USEPA clearly acknowledges that CAMR does not authorize the development of
SIPs or identification of attainment areas for mercury. In the CAMR preamble, USEPA
states that its authorization for CAMR is Section 111 of the CAA which addresses new
source performance standards .
70
Fed. Reg
.
28607 .
Section 111 is included in Part A of
the CAA which is titled "Air Quality and Emissions Limitations" and is not related to
Section
179
or Section 110 which relate to SIPs for NAAQS . Since the USEPA cannot
impose any of the sanctions described above with respect to Illinois' failure to adopt a
CAMR rule, the Act prohibits the Board from using the Section
28.5
procedures here
.
Finally, IEPA acknowledges that Sections
179
and 110 do not authorize sanctions
which might support a fast track rulemaking because it does not cite to them at all in its
Statement of Reasons. As discussed below, the IEPA attempts to concoct a variety of
potential maladies that could befall the state if it does not adopt a CAMR rule but it fails
to reference or even acknowledge the two sections of the CAA which specifically use the
term "sanctions" and discuss how these specified sanctions could be employed with
respect to federally mandated state plans. That failure documents that the IEPA has no
basis to claim that "sanctions" as that term is defined and used in the CAA could be
applied here and thus has no basis to ask the Board to use the fast track proceeding
.
3. CAMR Does Not Require the Proposed Rule
Section
28.5
authorizes restrictive procedures only to adopt rules to the extent
necessary to alleviate the possibility of CAA sanctions . It does not authorize the Board to
adopt rules that are substantially different than those necessary to alleviate the threat of
sanctions.

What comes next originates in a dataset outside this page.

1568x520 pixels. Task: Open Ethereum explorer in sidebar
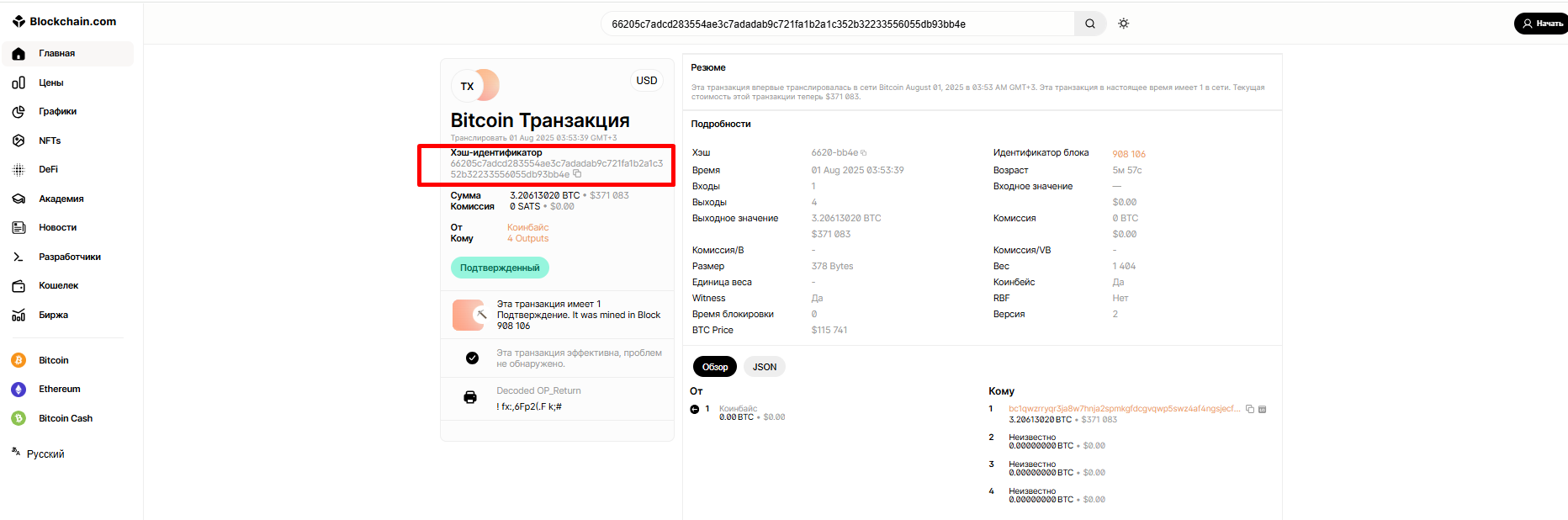pos(59,389)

Otherwise, the Board could use Section 28.5 to promulgate rules that are not
"required to be adopted" by the CAA . Section 28.5(j) specifically states that the Board
should use fast track to adopt required rules and should use its regular rulemaking process
to consider "non-required" rules . By limiting the Board's fast track authority only to
"regulations or parts of regulations" that are required to be adopted, the General
Assembly clearly stated that Section 28 .5 should be used only for narrowly focused
issues, and not for regulations that relate to the same subject matter but are not the subject
of sanctions and are therefore "non-required" rules
.
As a result, even if the fast track procedures were necessary to avoid sanctions
here, Section 28.5 does not authorize the Board to adopt the Proposed Rule, because as
the IEPA readily acknowledges, its proposal is completely different than the regulatory
requirements of CAMR . CAMR requires Illinois meet a specified emissions budget based
on 21% national reduction by 2010. IEPA proposes to require a 90% in-state reduction
by 2009. CAMR requires Illinois to meet that budget through reductions or trading . The
Proposed Rule prohibits out-of-state trading, limits in state trading to a period of four
years, and only allows such trading within EGU systems after individual plants meet a
minimum 75% reduction. CAMR requires Illinois to meet a second and lower mercury
emissions budget by 2018 based on a national 70% reduction and allows nationwide
trading to achieve that goal . The Proposed Rule would require each unit to meet a 90%
reduction with no trading by 2013
.
Finally, the IEPA's proposed rule is inconsistent with CAMR in that it fails to set
a limit on total mercury emissions as necessary to comply with the CAMR budget cap
.
While the IEPA correctly states that CAMR does not preclude a state's adoption of a
more stringent rule, and in many ways the IEPA's rule is more stringent, it contains no
cap on mercury emissions to demonstrate compliance with the state's emissions budget
.
In short, the IEPA has proposed a rule that it insists is completely different and better
than that which the CAA requires the state to adopt through CAMR. IEPA cannot then
bootstrap its discretionary determination to propose substantially unrelated mercury
regulations into a fast track proceeding simply by claiming, inaccurately, that such
regulations are required under the CAA
.
4. Imposition of a Federal Mercury Plan is not a "Sanction"
Under the CAA
The IEPA claims that EPA's issuance of a federal plan to impose CAMR in
Illinois would constitute a sanction which authorizes fast track procedures under Section
28.5 but this claim is completely unsupported by the plain language of either the Act or
the CAA.
States failing to implement CAMR are subject to a federal plan which is
similar to a Federal Implementation Plan ("FIP"), issued by USEPA. But the CAA states
plainly that a FIP is not a "Sanction" under the CAA, nor is it authorized pursuant to the
sanction provisions of the CAA at Section 179 or Section 110
.
Numerous courts have recognized the strict distinction between a FIP and the
"sanctions" authorized under section 179
.
See e.g. Virginia v. EPA, 74 F.3d 517, 521
(4th Cir. 1996) (Noting the availability of sanctions under 179, but differentiating these
from the imposition of a FIP which is merely an "additional incentive for state
compliance")
; Wall v. EPA, 265 F. 3d 426, 428 (6 th Cir. 2001) (Noting that disapproval of
a SIP leaves a state "subject to sanctions
. . .as well as to federally imposed clean air
measures") (emphasis added)
; Ober v. EPA, 84 F.3d 304, 306 (9th Cir. 1996) ("If [a SIP]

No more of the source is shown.